挑戰練習:
1 – 把談新興市場的那篇文章中以「但最近這些」開頭的那一段,改寫成條列,主要事實都要留下。
2 – 從新興市場那篇文章的最後一句後面接著往下寫一段。

所附文章:
+++

新興世界面臨的困難時期為其長期發展敲響了警鐘。
在過去十年中,新興市場作為全世界發展最快的經濟體這一地位已經確立。先是美國、繼而歐洲,它們深陷系列危機泥潭,踉踉蹌蹌;而中國卻陣腳不亂。其他發展中大國也只是在經濟長跑中稍作喘息。
但最近這些“經濟沖刺國家”也開始有些上氣不接下氣了。中國在日前發布報告,稱目前是三年以來經濟增長最為緩慢的時期。印度經濟近來也處于自2004年以來的最低谷。巴西幾乎陷入停滯。近期,國際貨幣基金組織(IMF)大幅下調了對所謂的“金磚四國”其中之三的增長預測;只有俄羅斯幸免(而即使在俄羅斯,由于能源價格下跌,經濟增長也十分脆弱)。有些投資者黯然回首發展中國家那易受危機影響的過去,擔心今后是否會出現更為糟糕的情況。
目前危機尚未逼近,但完全有理由對此加以重視。因為新興世界面臨著兩大明確風險:一是周期性衰退,二是潛在增長的長期侵蝕。前者應當較為容易處理,后者就未必如此了。
適者復蘇
按照發達國家的標準,新興市場仍然表現得相當不錯。IMF預計發展中經濟體今年仍將有5.6%的增長。此外,新興世界的這種減速在一定程度上也是故意為之。當全球金融危機襲來之時,新興經濟體曾積極應對:中國啟動了巨額的刺激方案,巴西的國有銀行大力發放信貸,利率得到了大幅削減。它們取得了顯著成功,以至于到2010年不得不反其道而行之——為了控制價格壓力,這些國家提高了利率、抑制投機買賣并允許貨幣升值。停頓了一段時間之后,這種緊縮措施取得了預期的效果。

+++

附帶資料:
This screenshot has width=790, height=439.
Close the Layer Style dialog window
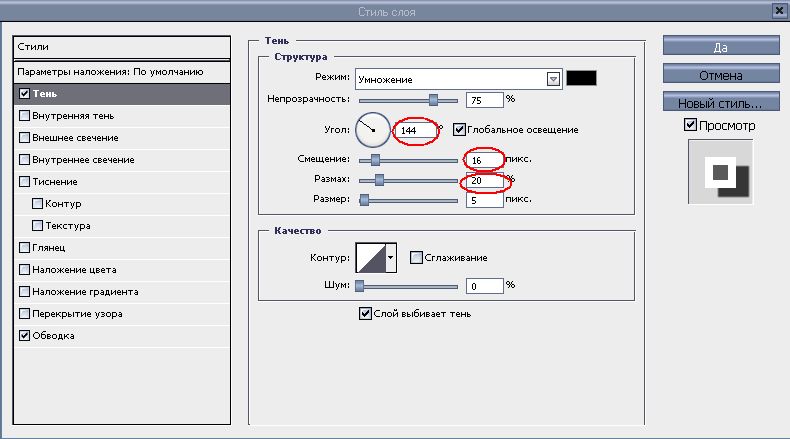point(778,11)
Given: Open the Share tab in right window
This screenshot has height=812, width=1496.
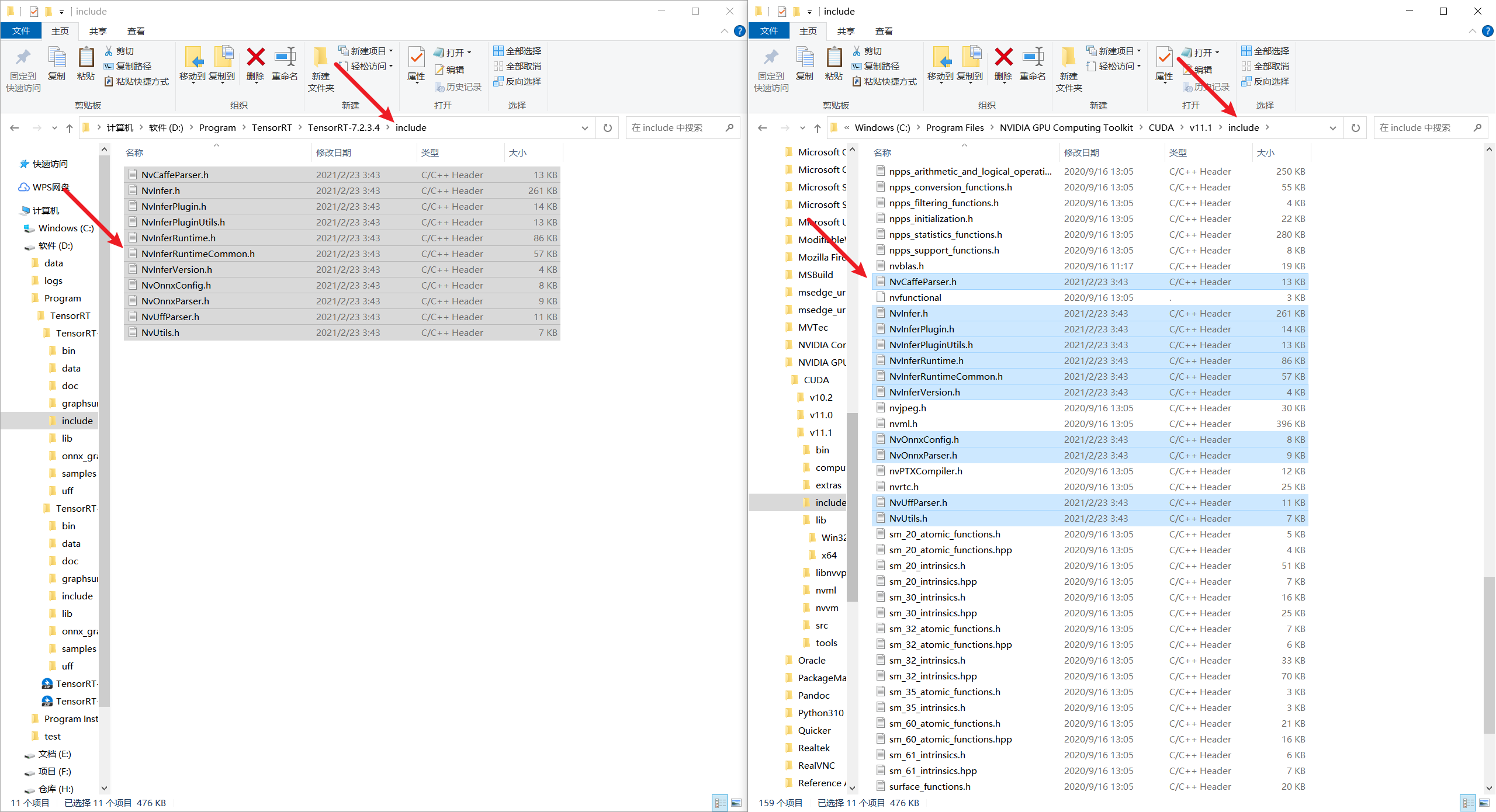Looking at the screenshot, I should pos(846,31).
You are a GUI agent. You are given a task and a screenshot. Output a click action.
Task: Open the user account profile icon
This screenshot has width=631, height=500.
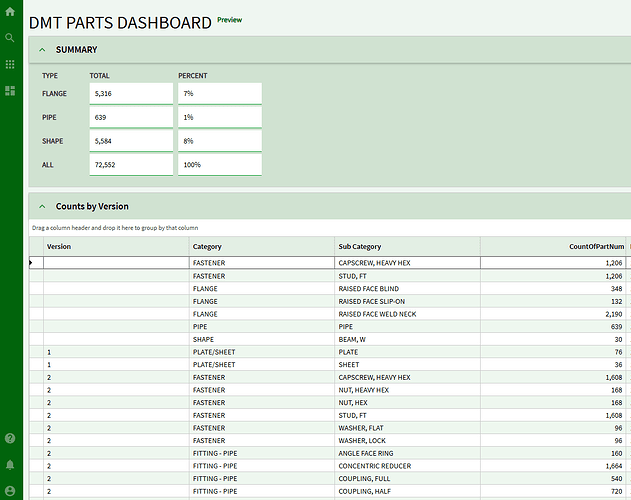pyautogui.click(x=10, y=491)
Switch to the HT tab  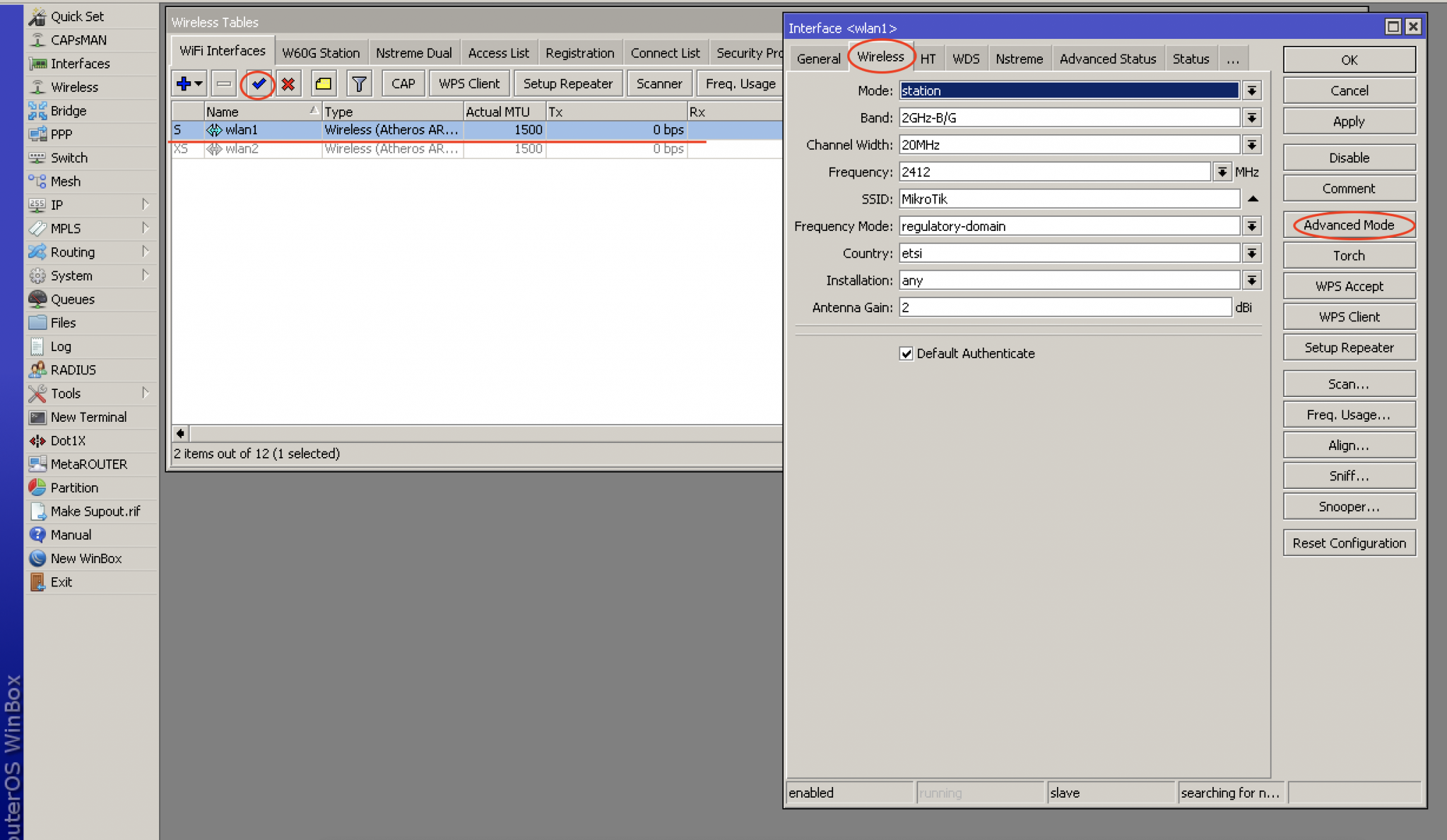928,59
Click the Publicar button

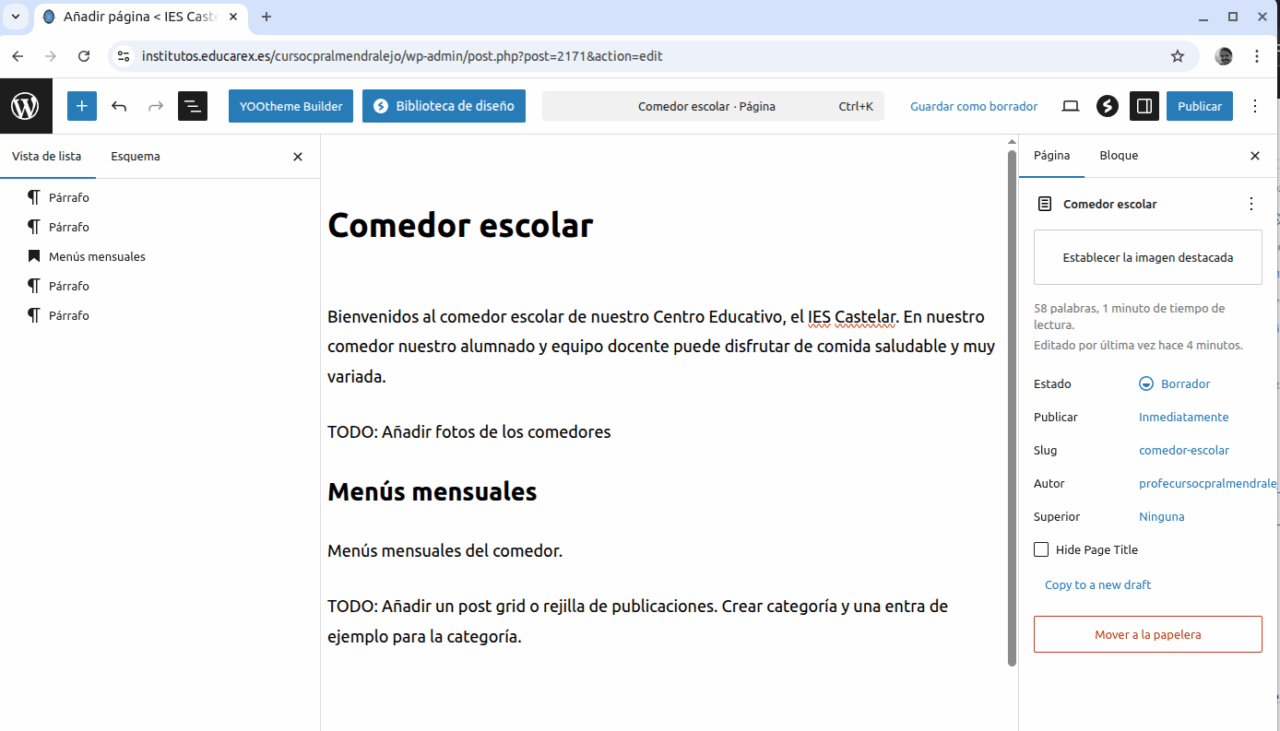tap(1199, 106)
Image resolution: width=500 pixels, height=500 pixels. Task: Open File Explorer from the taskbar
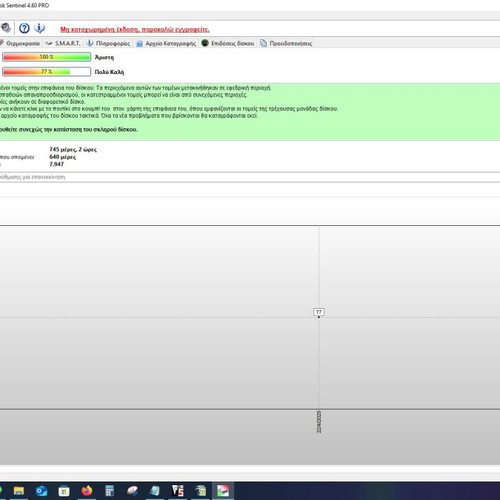[x=19, y=491]
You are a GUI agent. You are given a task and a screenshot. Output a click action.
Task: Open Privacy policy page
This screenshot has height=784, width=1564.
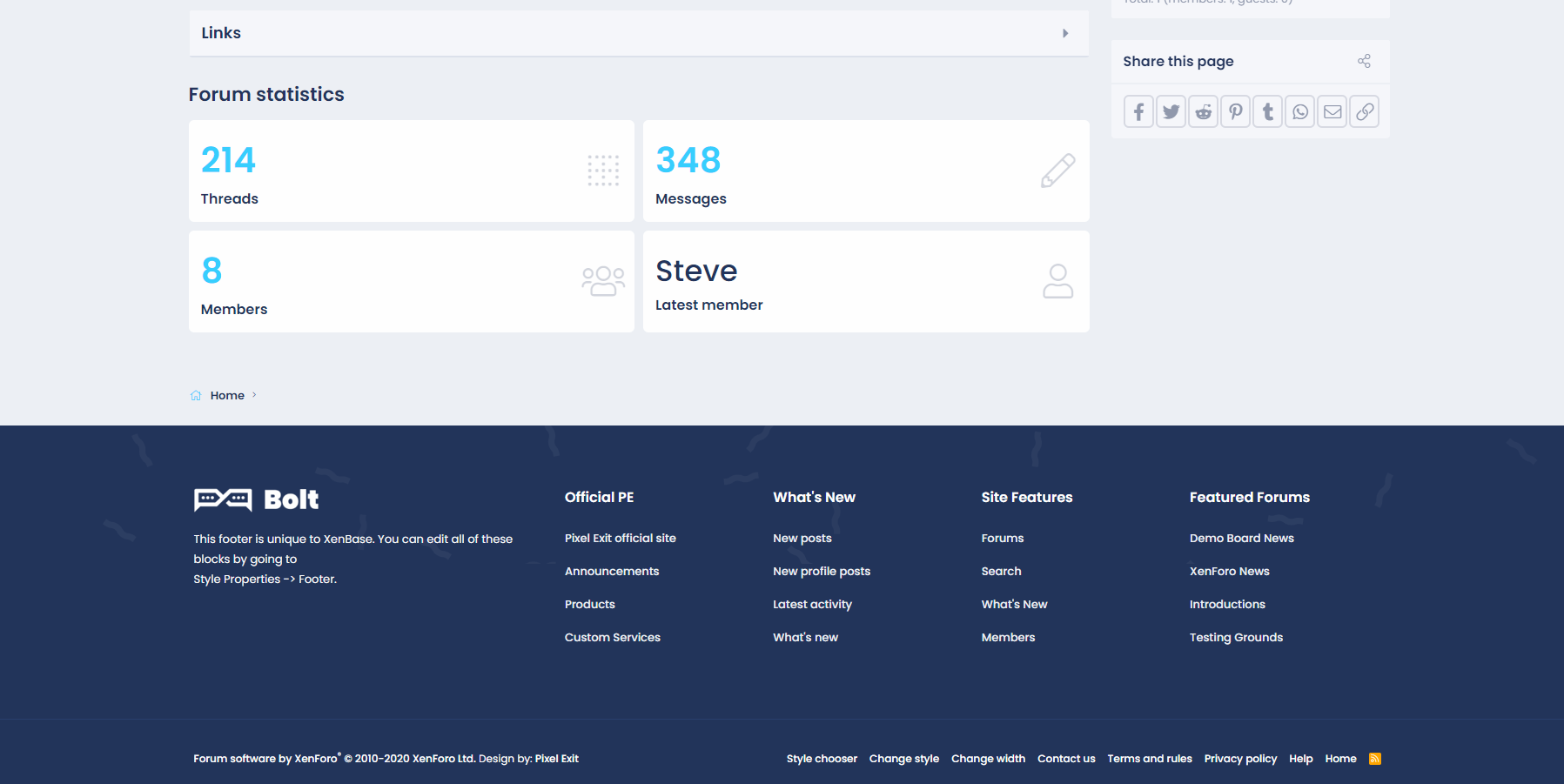click(1240, 759)
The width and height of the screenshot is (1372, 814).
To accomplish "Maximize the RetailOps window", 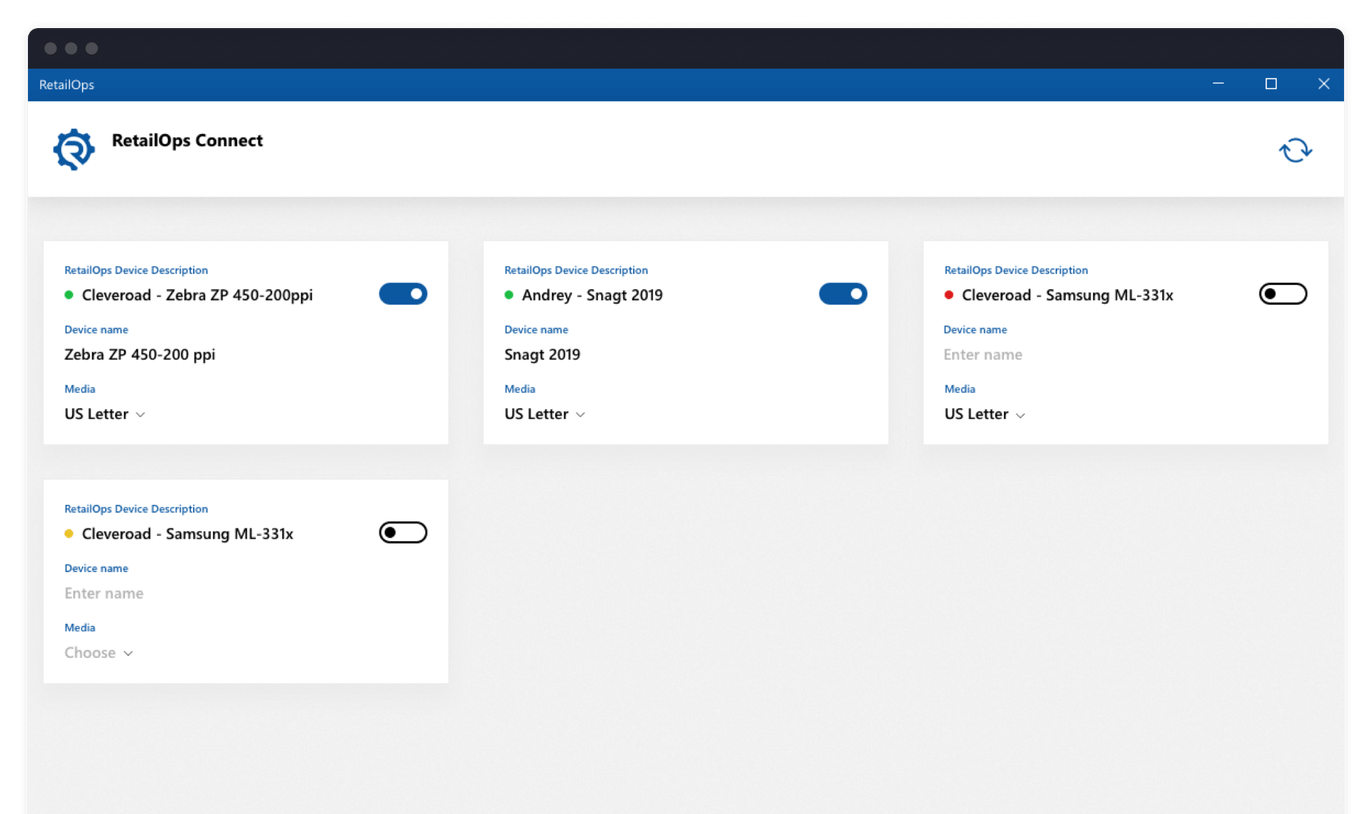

+++

練習答案:
1 –
- 這些「經濟沖刺國家」最近開始放緩。
- 中國:日前的報告說,現在是三年來經濟增長最慢的時期。
- 印度:經濟處於2004年以來的最低谷。
- 巴西:幾乎停滯。
- IMF大幅調低了「金磚四國」中三國的增長預測,只有俄羅斯沒被調低。不過能源價格下跌,俄羅斯的增長也很脆弱。
- 有些投資者想起發展中國家過去容易受危機衝擊,擔心以後情況會更糟。

2 –
不過,衰退來的比預期中猛烈許多。歐洲的主權債務危機在一定程度上對此負有責任。該危機降低了對發展中國家制成品出口的需求,并限制了這些國家商品的價格。
幸運的是,新興世界的決策者還有足夠的回應余地。盡管在美國、日本和歐洲各央行目標利率接近于零,但在新興市場平均下來卻為將近6%。財政刺激極為奢侈,只有少數預算赤字平均為GDP 6%的先進經濟體才能承受。許多發展中經濟體的預算為更易管理的2%,在這些經濟體中,財政刺激仍然是一種選擇。
最重要的是,過去曾使新興經濟體極易受到危機影響的種種脆弱性現在大多已經不復存在。新興經濟體的銀行有了更多的資本,對于不穩定的批發基金的依賴性沒有歐洲銀行那么大。發展中國家過去曾一直采用固定匯率。固定匯率曾是一種控制通貨膨脹的方法,但它也會助長過度借入外幣行為,由此產生壓力并最終破壞固定匯率制。如今通貨膨脹得到了更好的控制,浮動匯率和貯量充足的外匯儲備在新興世界中占據了主導位置,用來對抗出口下滑現象和反復無常的海外投資者。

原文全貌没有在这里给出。